Holland America Line’s Zaandam and Rotterdam will both arrive off the coast of Florida on Thursday, as guests and crew on both ships await for the okay to disembark from Florida officials.
According to Holland America, there are nearly 1,200 guests onboard who are fit for travel per CDC guidelines and all guests would be transferred straight from their ships to flights home (most will travel on charter flights, Holland America said), with limited person-to-person contact.
The plan is for guests with mild illnesses to stay isolated onboard until recovered and disembarkation “would be at a later date to be determined and only after they have recovered and are in alignment with CDC guidelines for being fit to travel,” Holland America said.
The less-than-ten critically ill people onboard, who need immediate critical care, will be transferred to a local health system partner in Broward County, who has agreed to accept the patients, Holland America said. The cruise line said that the group is the only guests onboard who will require hospitalization in Broward County hospitals.
While there has been reluctance to let the ships dock from Florida government officials, the state’s governor said on Thursday that it was prepared to accept the Floridians onboard. U.S. President Donald Trump said on Tuesday that he was pushing for all guests and crew members on both ships to disembark.

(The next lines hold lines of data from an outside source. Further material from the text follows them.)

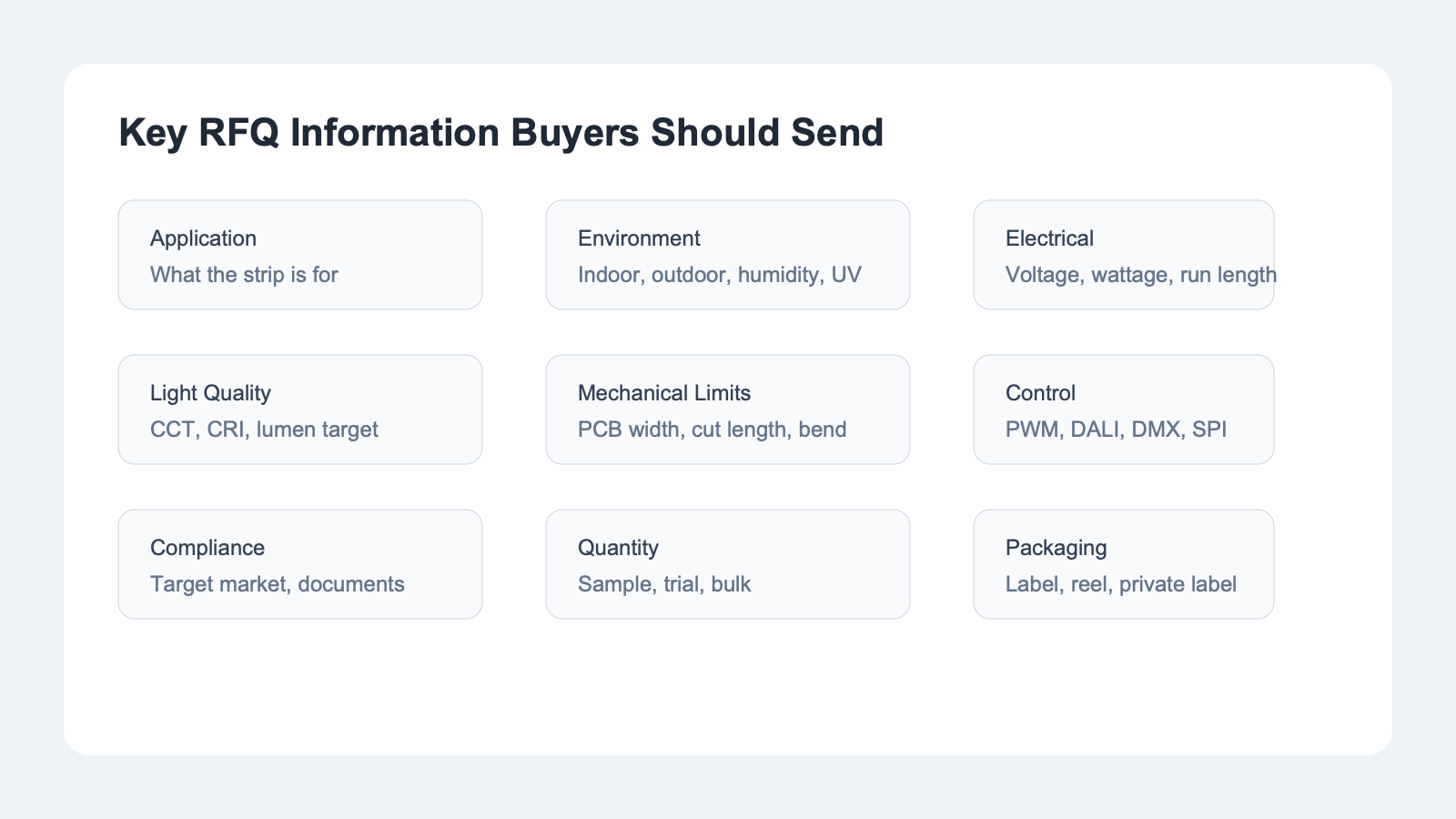Click 'Target market, documents' text
Image resolution: width=1456 pixels, height=819 pixels.
(x=277, y=584)
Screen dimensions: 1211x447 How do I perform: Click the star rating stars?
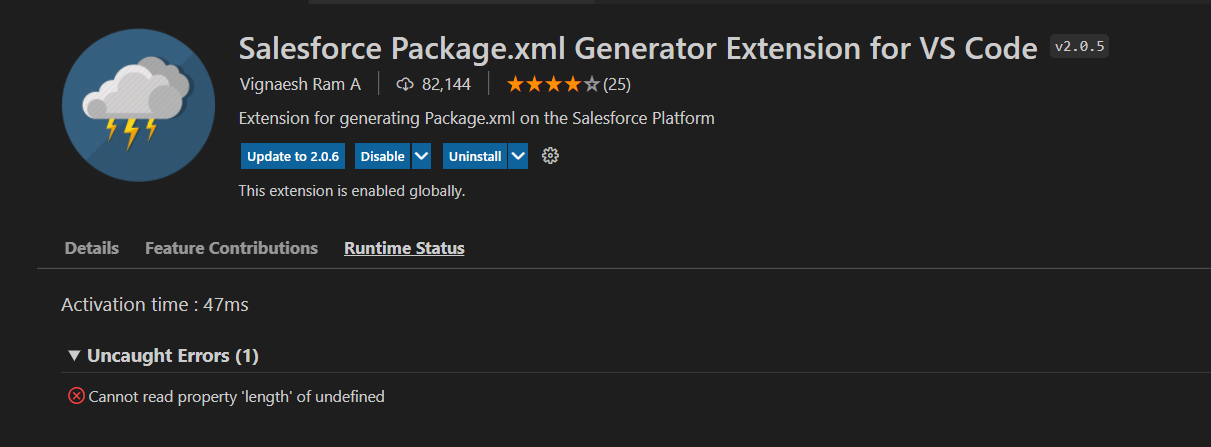[x=553, y=84]
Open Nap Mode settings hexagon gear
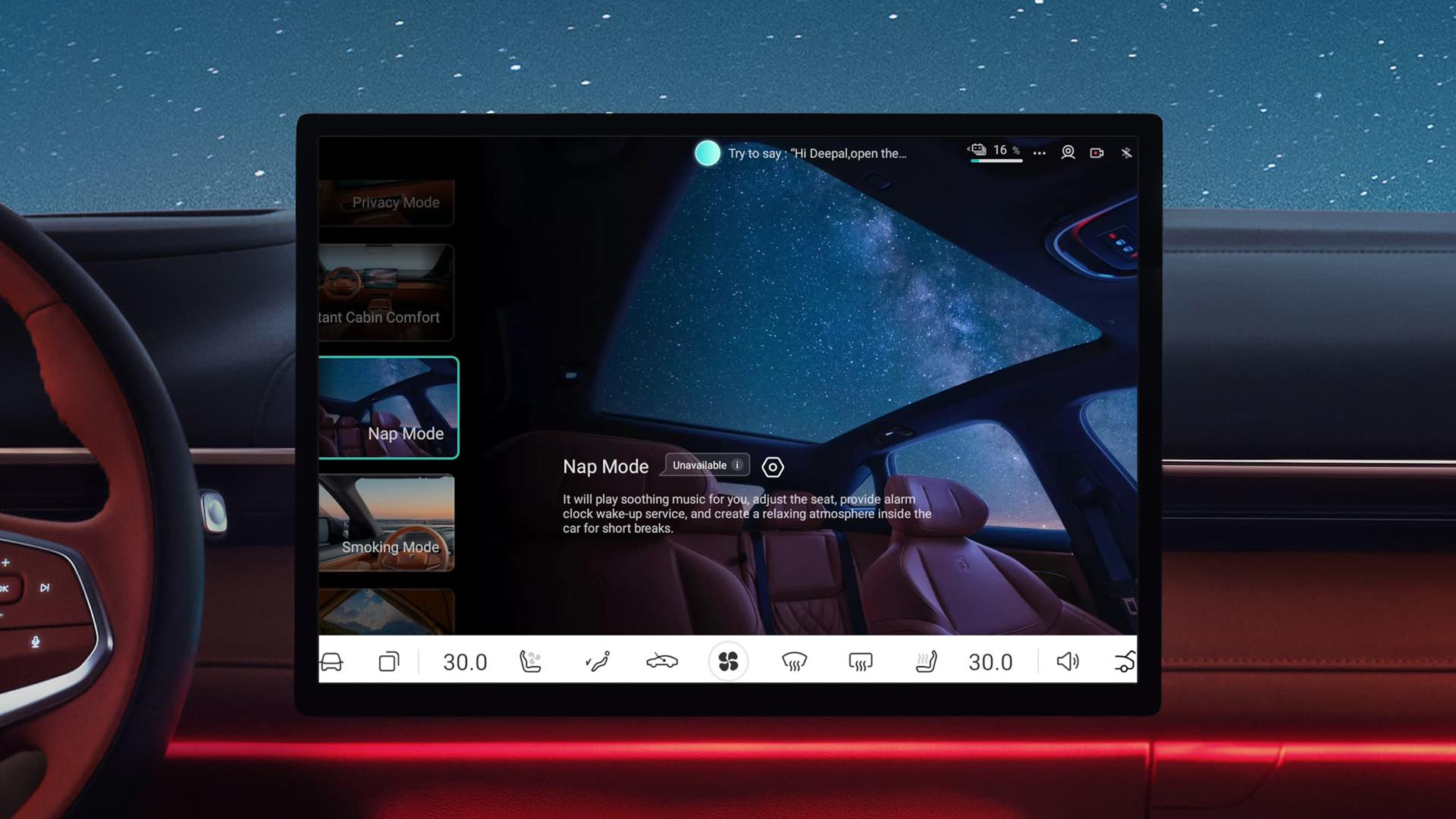The width and height of the screenshot is (1456, 819). point(773,467)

“Holland America Line calls for compassion and reason in the review and approval of our disembarkation plan by Florida officials and we are grateful for those that have supported our efforts.
“We appreciate the support of President Trump in resolving the humanitarian plight of our guests – 311 of whom are American citizens and 52 of whom are residents of Florida. There are also four children under the age of 12 on board,” Holland America said in a statement.”
Zaandam has been sailing since March 7 and has not docked in a port since it stopped in Punta Arenas, Chile on March 14. Guests onboard started showing flu-like symptoms on March 22. Currently, in total, eight passengers onboard have tested positive for COVID-19.
Holland America arranged for Rotterdam to meet up with the ship and transfer food, supplies, and passengers, in order to help alleviate the workload on Zaandam’s crew.
In a post on Holland America's blog, the line's president Orlando Ashford said that the situation was "a humanitarian crisis" and said the line was dealing with a "'not my problem' syndrome."
"Nations are justifiably focused on the COVID-19 crisis unfolding before them. But they’ve turned their backs on thousands of people left floating at sea. Are these reactions based on facts from experts like the U.S. Centers for Disease Control and Prevention (CDC), or fueled by irrational fear? What happened to compassion and help thy neighbor?"
The line this week said it was extending its pause of global cruise operations for an additional 30 days, cancelling sailings scheduled to depart through May 14, 2020, due to the continued port closures and travel restrictions surrounding global health concerns.
Guests currently booked on cruises from April 14 through May 14 will have the option to select either a Future Cruise Credit for 125% of their booking value plus an additional $250 shipboard credit or a full refund.